#### [PROBLEM]
Please take the entries below from the first line through the line containing "The image size is (1512, 812)." and repeat them exactly, leaving out everything after.

[RECORDS SUPPLIED Boundary: Start]

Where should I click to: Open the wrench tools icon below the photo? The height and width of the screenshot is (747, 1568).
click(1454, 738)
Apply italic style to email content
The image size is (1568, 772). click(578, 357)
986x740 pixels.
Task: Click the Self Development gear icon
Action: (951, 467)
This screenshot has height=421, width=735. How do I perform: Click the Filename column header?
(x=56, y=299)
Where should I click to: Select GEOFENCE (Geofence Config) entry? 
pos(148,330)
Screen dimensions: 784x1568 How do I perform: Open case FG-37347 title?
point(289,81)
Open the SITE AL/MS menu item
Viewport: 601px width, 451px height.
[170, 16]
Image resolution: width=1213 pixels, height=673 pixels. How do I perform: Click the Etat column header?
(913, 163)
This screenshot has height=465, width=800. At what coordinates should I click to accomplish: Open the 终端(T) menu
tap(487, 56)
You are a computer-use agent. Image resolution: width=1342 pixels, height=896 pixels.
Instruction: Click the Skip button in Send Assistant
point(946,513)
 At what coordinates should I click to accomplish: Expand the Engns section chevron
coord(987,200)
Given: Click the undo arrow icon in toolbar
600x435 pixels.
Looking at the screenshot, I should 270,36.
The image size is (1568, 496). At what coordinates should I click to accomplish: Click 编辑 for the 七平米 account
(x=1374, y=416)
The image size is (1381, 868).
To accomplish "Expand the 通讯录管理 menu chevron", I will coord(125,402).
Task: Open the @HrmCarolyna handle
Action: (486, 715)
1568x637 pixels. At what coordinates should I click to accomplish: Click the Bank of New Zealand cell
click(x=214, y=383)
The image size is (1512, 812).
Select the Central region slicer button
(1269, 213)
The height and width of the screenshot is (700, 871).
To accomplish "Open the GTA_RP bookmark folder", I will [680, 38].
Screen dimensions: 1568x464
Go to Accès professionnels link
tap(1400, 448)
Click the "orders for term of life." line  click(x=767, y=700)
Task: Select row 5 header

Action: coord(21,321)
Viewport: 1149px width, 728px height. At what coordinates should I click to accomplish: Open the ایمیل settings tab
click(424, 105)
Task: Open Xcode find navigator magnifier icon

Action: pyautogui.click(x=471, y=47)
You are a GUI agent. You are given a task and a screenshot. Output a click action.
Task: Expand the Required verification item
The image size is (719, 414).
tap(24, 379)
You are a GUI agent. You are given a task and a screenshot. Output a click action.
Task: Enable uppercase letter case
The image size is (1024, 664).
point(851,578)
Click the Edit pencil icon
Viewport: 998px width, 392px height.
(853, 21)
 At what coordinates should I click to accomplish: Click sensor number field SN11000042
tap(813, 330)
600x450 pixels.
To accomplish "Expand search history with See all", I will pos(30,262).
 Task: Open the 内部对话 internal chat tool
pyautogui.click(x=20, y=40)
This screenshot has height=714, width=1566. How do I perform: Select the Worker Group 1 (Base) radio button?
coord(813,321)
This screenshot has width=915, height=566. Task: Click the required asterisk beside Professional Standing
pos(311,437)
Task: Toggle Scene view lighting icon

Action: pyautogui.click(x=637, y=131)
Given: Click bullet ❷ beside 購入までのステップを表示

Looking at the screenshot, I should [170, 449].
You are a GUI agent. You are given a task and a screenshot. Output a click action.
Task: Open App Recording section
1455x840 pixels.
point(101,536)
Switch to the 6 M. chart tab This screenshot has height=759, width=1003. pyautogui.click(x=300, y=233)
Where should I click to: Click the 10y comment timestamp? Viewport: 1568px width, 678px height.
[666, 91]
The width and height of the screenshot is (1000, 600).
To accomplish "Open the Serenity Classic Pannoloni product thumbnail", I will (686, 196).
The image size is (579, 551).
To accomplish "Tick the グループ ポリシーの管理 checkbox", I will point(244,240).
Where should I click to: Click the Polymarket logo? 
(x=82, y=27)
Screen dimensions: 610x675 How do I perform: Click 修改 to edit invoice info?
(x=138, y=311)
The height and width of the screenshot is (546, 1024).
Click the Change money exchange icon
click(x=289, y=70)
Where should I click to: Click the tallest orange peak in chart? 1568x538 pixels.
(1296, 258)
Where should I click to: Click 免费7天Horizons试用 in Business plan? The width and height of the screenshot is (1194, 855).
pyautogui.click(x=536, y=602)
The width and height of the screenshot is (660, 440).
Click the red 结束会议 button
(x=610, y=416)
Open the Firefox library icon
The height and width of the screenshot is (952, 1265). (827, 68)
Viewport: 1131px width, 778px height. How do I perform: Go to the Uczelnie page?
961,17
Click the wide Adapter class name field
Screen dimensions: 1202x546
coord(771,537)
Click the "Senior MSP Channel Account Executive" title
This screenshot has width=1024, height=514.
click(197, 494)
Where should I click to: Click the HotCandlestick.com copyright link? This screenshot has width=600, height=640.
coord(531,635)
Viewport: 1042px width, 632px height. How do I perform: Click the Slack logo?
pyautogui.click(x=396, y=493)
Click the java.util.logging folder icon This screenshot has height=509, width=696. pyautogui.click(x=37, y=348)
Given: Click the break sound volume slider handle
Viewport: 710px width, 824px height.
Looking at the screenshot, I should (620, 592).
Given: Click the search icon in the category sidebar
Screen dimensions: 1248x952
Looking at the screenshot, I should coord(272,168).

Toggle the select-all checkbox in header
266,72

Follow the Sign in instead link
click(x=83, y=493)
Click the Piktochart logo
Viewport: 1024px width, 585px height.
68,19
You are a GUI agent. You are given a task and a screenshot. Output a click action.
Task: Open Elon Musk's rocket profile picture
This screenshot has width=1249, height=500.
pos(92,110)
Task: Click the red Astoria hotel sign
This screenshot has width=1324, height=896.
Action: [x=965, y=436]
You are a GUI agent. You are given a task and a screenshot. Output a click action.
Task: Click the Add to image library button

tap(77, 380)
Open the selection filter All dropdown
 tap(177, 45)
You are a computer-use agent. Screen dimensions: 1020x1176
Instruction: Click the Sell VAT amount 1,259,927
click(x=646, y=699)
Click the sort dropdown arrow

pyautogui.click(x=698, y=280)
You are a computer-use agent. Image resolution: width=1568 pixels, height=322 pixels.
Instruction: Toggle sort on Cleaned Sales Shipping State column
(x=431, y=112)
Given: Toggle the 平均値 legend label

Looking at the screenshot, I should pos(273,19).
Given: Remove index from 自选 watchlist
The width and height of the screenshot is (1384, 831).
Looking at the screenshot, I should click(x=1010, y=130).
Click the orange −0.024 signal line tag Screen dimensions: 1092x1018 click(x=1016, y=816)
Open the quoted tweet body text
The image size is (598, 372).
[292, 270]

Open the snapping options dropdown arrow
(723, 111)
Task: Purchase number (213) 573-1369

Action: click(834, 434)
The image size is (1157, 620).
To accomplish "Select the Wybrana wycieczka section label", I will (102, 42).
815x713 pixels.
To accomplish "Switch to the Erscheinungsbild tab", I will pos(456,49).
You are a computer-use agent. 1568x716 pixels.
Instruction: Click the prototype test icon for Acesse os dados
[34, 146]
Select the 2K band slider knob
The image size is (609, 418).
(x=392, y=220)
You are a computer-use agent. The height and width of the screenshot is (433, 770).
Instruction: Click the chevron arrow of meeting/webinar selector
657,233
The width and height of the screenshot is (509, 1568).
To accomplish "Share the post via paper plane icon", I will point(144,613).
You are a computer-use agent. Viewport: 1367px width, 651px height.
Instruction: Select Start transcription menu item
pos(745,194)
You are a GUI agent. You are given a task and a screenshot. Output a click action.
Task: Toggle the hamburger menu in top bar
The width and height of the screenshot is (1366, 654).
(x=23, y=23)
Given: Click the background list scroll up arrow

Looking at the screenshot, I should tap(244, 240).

[RECORDS SUPPLIED Boundary: End]

#### [OUTPUT]
Where should I click to: Open the wrench tools icon below the photo? The height and width of the screenshot is (747, 1568).
click(1454, 738)
Apply italic style to email content
The image size is (1568, 772). click(578, 357)
986x740 pixels.
Task: Click the Self Development gear icon
Action: (951, 467)
This screenshot has height=421, width=735. How do I perform: Click the Filename column header?
(x=56, y=299)
Where should I click to: Select GEOFENCE (Geofence Config) entry? 
pos(148,330)
Screen dimensions: 784x1568 How do I perform: Open case FG-37347 title?
point(289,81)
Open the SITE AL/MS menu item
Viewport: 601px width, 451px height.
[170, 16]
Image resolution: width=1213 pixels, height=673 pixels. How do I perform: Click the Etat column header?
(913, 163)
This screenshot has height=465, width=800. At what coordinates should I click to accomplish: Open the 终端(T) menu
tap(487, 56)
You are a computer-use agent. Image resolution: width=1342 pixels, height=896 pixels.
Instruction: Click the Skip button in Send Assistant
point(946,513)
 At what coordinates should I click to accomplish: Expand the Engns section chevron
coord(987,200)
Given: Click the undo arrow icon in toolbar
600x435 pixels.
Looking at the screenshot, I should 270,36.
The image size is (1568, 496). At what coordinates should I click to accomplish: Click 编辑 for the 七平米 account
(x=1374, y=416)
The image size is (1381, 868).
To accomplish "Expand the 通讯录管理 menu chevron", I will coord(125,402).
Task: Open the @HrmCarolyna handle
Action: (486, 715)
1568x637 pixels. At what coordinates should I click to accomplish: Click the Bank of New Zealand cell
click(x=214, y=383)
The image size is (1512, 812).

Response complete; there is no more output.